Last but not the least, many popular and novel techniques can be used for investigating the mechanism and clinical efficacy of MSC-based therapy in renal fibrosis.

(1) RNA Array and Proteomics. Because of the safety of cell therapy, delivery of MSC-derived EVs could be an attractive cell-free therapy for renal disease. Just like a pickup truck, EVs, as the delivery of cell-cell communication, can take many useful substances, mainly RNAs and proteins, to affect target cells [61]. Characterization of the transcriptome of human BM-MSCs and their relative-derived EVs using real-time quantitative polymerase chain reaction (RT-qPCR) arrays revealed that EVs contain a wide range of mRNAs [139]. Moreover, the study of miRNAs (thought to be the product of “junk DNA” before) is a rapidly expanding field, and in recent years, several miRNA families have been implicated in kidney fibrosis. According to RNA array, there are numerous miRNAs found in kidney disease, and the main families are miRNA-let-7, miRNA-21, and miRNA-29 [140]. Haraszti et al. [141] identified 3,532 proteins and 1,961 lipid species in MSC-derived EVs by high-resolution lipidomic and proteomic analyses. All the array techniques could provide abundant information for the mechanism of MSC-based therapy.
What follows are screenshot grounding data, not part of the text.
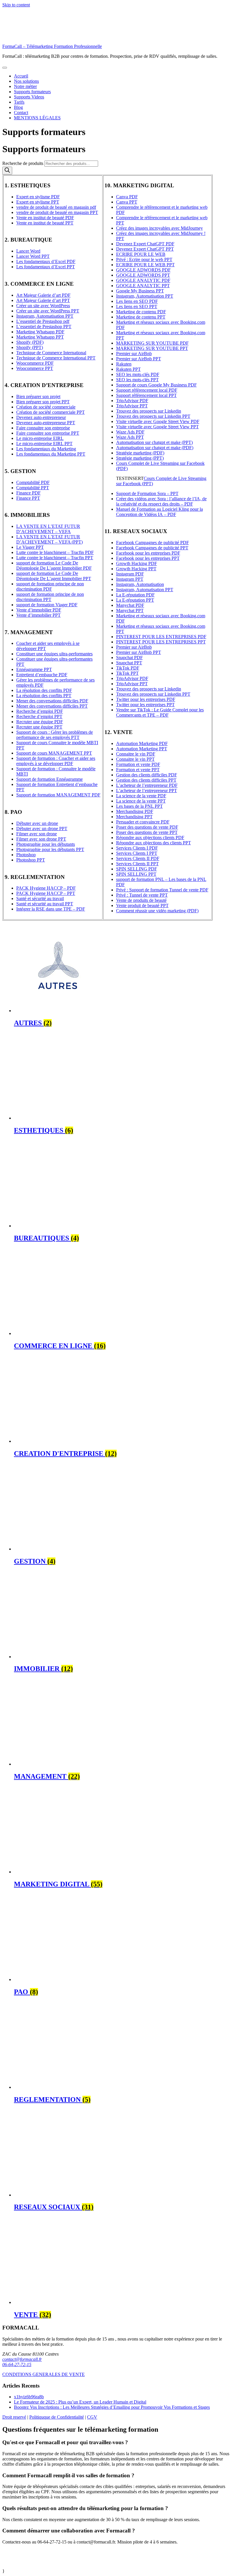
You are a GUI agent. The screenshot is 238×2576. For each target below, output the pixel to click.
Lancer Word (28, 251)
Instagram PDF (130, 573)
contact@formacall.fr (22, 2359)
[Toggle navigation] (4, 68)
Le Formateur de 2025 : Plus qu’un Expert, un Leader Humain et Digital (80, 2401)
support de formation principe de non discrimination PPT (50, 597)
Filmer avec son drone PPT (41, 839)
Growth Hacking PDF (136, 563)
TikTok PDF (127, 667)
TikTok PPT (127, 673)
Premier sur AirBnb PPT (138, 358)
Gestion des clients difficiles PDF (146, 774)
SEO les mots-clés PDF (137, 374)
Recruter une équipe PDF (39, 721)
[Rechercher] (7, 171)
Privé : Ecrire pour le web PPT (144, 259)
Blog (18, 107)
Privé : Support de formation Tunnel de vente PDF (162, 889)
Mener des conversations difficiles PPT (52, 706)
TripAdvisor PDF (132, 400)
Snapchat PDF (129, 657)
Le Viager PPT (30, 547)
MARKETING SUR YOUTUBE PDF (152, 343)
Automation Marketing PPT (141, 748)
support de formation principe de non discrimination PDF (50, 586)
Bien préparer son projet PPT (43, 401)
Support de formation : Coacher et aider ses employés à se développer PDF (55, 761)
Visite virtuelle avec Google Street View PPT (157, 426)
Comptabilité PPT (32, 487)
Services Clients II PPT (137, 863)
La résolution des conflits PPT (43, 695)
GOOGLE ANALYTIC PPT (143, 285)
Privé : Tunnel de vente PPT (142, 895)
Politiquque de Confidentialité (56, 2417)
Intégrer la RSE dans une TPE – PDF (50, 908)
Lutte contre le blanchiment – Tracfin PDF (55, 552)
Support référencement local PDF (146, 390)
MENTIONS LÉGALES (37, 117)
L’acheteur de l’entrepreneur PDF (147, 785)
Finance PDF (28, 492)
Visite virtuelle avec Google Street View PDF (157, 421)
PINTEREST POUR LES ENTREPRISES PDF (161, 636)
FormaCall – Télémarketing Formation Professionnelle (52, 46)
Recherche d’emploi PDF (39, 711)
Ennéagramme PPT (34, 669)
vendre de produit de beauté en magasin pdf (56, 207)
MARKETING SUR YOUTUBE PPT (152, 348)
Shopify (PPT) (29, 347)
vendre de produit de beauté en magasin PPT (57, 212)
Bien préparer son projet (38, 396)
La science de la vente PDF (141, 795)
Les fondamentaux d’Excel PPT (45, 266)
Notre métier (25, 86)
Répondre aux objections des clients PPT (153, 842)
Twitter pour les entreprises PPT (145, 704)
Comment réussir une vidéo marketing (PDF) (157, 910)
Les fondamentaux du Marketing (46, 448)
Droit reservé (14, 2417)
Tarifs (19, 102)
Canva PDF (127, 196)
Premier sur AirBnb (134, 353)
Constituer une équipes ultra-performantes (54, 653)
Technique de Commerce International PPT (55, 357)
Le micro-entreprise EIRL (40, 438)
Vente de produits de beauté (141, 900)
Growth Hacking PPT (136, 568)
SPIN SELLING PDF (136, 868)
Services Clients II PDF (137, 858)
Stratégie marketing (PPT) (140, 458)
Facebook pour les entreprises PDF (148, 553)
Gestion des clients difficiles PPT (146, 780)
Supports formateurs (32, 91)
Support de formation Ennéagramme (49, 779)
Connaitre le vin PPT (135, 759)
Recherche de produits (22, 163)
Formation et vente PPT (138, 769)
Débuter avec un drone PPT (41, 828)
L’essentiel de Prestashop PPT (43, 326)
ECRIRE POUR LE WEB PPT (145, 264)
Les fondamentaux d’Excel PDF (45, 261)
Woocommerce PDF (35, 363)
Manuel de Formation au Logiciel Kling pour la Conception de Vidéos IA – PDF (159, 512)
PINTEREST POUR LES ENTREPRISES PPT (161, 641)
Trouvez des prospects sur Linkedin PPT (153, 416)
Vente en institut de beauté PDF (45, 217)
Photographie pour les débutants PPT (50, 849)
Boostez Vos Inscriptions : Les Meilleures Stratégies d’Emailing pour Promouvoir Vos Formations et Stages (112, 2407)
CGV (92, 2417)
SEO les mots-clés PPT (137, 379)
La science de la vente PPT (141, 800)
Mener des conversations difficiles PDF (52, 700)
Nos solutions (26, 81)
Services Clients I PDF (137, 848)
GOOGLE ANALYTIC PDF (143, 280)
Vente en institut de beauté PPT (44, 222)
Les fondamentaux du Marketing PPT (50, 453)
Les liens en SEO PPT (136, 306)
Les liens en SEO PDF (137, 301)
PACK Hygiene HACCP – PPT (45, 893)
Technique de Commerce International (51, 352)
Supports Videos (29, 96)
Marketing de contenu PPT (140, 316)
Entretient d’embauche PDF (41, 674)
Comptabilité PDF (33, 482)
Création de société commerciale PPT (50, 412)
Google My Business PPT (140, 290)
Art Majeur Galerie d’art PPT (43, 300)
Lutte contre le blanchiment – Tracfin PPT (54, 557)
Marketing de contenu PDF (141, 311)
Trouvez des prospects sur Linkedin (148, 411)
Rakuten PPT (128, 369)
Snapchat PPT (129, 662)
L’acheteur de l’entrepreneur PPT (146, 790)
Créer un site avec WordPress (43, 305)
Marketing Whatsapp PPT (40, 336)
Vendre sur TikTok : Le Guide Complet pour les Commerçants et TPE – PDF (160, 712)
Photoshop (26, 854)
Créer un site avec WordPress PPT (47, 310)
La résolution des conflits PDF (44, 690)
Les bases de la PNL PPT (139, 806)
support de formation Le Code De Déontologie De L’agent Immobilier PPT (53, 576)
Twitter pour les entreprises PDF (145, 699)
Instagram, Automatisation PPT (44, 316)
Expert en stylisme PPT (37, 201)
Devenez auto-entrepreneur (41, 417)
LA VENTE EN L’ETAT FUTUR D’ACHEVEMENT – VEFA (48, 529)
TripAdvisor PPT (132, 405)
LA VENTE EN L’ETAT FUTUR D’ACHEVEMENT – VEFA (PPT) (49, 539)
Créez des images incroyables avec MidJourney (159, 228)
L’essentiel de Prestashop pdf (42, 321)
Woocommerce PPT (34, 368)
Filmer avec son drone (36, 833)
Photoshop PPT (30, 859)
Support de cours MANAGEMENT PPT (54, 753)
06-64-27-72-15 (16, 2364)
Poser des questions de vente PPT (147, 832)
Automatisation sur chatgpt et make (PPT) (154, 442)
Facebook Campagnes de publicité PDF (152, 542)
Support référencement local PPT (146, 395)
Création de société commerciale (45, 406)
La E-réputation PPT (135, 600)
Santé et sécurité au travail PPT (44, 903)
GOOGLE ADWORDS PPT (143, 275)
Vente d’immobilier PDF (38, 609)
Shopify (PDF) (30, 342)
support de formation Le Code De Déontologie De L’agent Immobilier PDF (54, 565)
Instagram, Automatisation (140, 584)
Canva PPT (126, 201)
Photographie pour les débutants (45, 844)
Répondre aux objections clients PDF (150, 837)
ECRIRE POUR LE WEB (140, 254)
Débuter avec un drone (37, 823)
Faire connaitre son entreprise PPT (47, 433)
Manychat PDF (130, 605)
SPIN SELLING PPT (136, 874)
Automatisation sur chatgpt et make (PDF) (154, 447)
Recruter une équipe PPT (39, 726)
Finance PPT (28, 498)
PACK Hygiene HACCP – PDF (46, 888)
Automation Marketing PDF (142, 743)
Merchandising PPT (134, 816)
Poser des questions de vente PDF (147, 827)
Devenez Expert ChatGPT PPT (145, 249)
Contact (21, 112)
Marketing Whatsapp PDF (40, 331)
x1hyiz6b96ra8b (29, 2396)
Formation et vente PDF (138, 764)
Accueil (21, 75)
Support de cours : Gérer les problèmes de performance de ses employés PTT (54, 735)
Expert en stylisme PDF (38, 196)
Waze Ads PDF (130, 431)
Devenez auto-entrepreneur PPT (45, 422)
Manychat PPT (130, 610)
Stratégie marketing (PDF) (140, 452)
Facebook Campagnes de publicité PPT (152, 547)
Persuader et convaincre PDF (143, 821)
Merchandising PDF (134, 811)
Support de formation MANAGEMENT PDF (58, 794)
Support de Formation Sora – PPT (147, 493)
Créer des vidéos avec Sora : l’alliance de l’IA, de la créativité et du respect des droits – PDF (161, 501)
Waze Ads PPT (130, 437)
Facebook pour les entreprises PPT (148, 558)
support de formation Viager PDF (46, 604)
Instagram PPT (129, 579)
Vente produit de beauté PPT (142, 905)
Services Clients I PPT (136, 853)
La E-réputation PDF (135, 594)
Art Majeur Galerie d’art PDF (43, 295)
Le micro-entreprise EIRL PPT (44, 443)
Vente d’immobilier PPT (38, 615)
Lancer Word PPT (33, 256)
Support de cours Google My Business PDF (156, 384)
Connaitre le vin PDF (135, 753)
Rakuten (123, 363)
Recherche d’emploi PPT (39, 716)
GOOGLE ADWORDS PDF (143, 269)
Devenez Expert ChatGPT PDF (145, 243)
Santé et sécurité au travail (40, 898)
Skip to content (16, 4)
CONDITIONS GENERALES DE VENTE (43, 2374)
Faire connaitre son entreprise (43, 427)
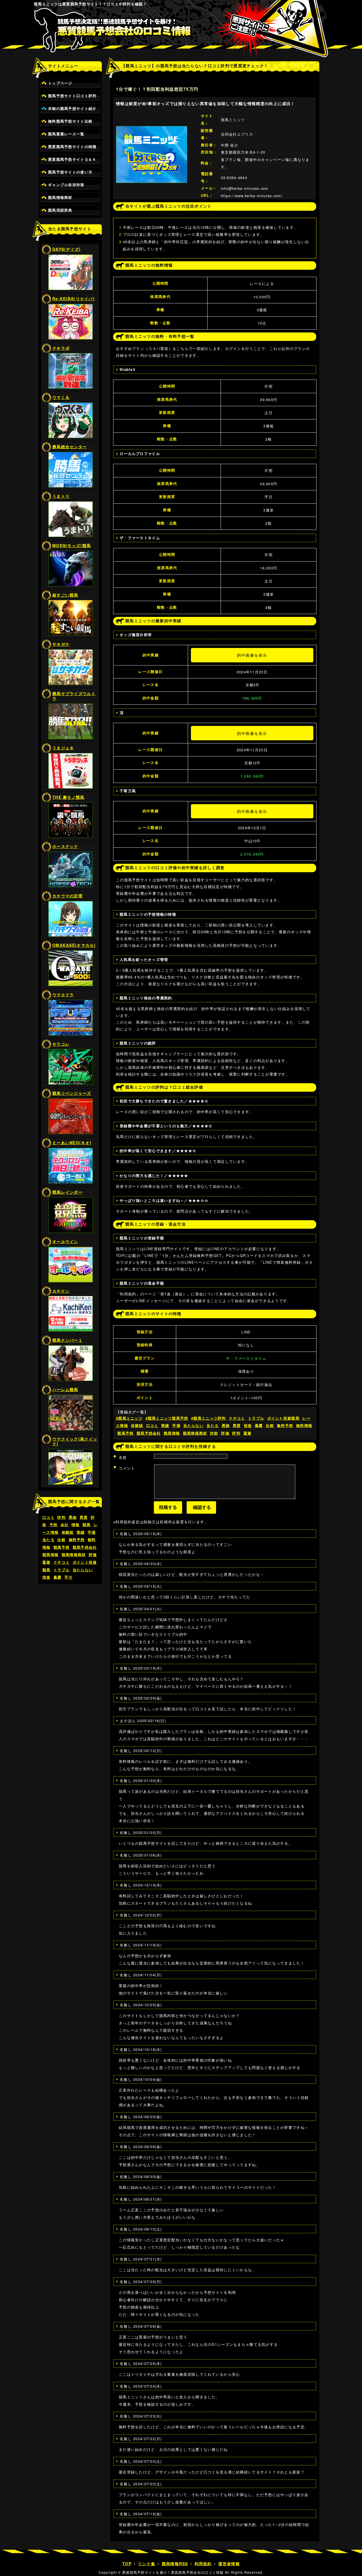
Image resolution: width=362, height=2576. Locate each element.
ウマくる (61, 397)
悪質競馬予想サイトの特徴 (72, 146)
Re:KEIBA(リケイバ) (73, 298)
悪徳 (73, 1517)
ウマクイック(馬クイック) (74, 1441)
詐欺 (214, 1433)
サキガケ (61, 644)
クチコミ (61, 1562)
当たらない (83, 1569)
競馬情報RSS (175, 2563)
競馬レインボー (67, 1192)
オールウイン (65, 1241)
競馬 (87, 1524)
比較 (61, 1539)
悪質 (84, 1517)
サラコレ (61, 1044)
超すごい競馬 (65, 595)
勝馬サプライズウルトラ (74, 696)
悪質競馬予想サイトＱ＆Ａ (72, 159)
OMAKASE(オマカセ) (74, 945)
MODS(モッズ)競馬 (71, 545)
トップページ (60, 83)
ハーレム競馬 (65, 1389)
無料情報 (304, 1425)
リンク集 (146, 2563)
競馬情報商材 (60, 197)
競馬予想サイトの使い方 (70, 172)
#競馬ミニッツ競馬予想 (167, 1418)
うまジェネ (63, 747)
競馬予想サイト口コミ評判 (72, 95)
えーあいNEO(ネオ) (71, 1142)
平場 (92, 1532)
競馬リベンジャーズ (71, 1093)
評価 (93, 1554)
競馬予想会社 (85, 1547)
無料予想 (77, 1539)
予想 (53, 1524)
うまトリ (61, 496)
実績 (81, 1532)
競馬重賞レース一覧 (66, 133)
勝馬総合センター (69, 446)
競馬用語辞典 (60, 210)
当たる (48, 1539)
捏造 (46, 1577)
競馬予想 (61, 1547)
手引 (68, 1577)
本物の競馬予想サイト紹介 (72, 108)
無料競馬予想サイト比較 (70, 121)
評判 (61, 1517)
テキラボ (61, 348)
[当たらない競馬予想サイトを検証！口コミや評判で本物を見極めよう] (181, 34)
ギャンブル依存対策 (66, 184)
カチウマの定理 (67, 895)
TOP (127, 2563)
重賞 (46, 1562)
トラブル (61, 1569)
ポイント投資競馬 (283, 1418)
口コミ (48, 1517)
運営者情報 (229, 2563)
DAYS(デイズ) (66, 249)
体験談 (68, 1532)
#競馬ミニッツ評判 (208, 1418)
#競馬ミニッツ (129, 1418)
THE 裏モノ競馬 (68, 797)
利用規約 (203, 2563)
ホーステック (65, 846)
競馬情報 (50, 1554)
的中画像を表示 (252, 655)
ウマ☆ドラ (63, 994)
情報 (76, 1524)
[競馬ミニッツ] (151, 129)
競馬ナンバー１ (67, 1340)
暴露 (57, 1577)
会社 (65, 1524)
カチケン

(2) New Biomaterials. Bae et al. [142] made a three-dimensional bioprinting of an artificial trachea carrying in vitro cultured rabbit BM-MSCs and respiratory epithelial cells. In addition, in order to solve the problems of the cell washout and immune attack during MSC administration, Hwang et al. [143] created an “intravascular paracrine factor (PF) factory” by harnessing stem cells on a stent using a nanofiber (NF) stent sleeve, thus providing a sheltered milieu for cells to continuously produce PFs on-stent. NF stent sleeves were created by covering stents with electrospun poly-lactic-co-glycolic acid nanofibers and were then uniformly coated with MSCs. Moreover, Huang et al. [144] found that exosomes derived from DPSCs and BM-MSCs could bind to the ECM, and they were deduced along with cell-derived ECM-incorporated biomaterials. And these exosomes can be used to recreate a complete extracellular environment that can enable safe and reliable differentiation of stem cells.

In summary, MSC-based therapy in renal fibrosis has become more and more acceptable because of their many advantages like ubiquitous sources, convenient procurement and collection, low immunogenicity, and low adverse effects. We believe it will keep the flame of cellular therapy burning and sparkling.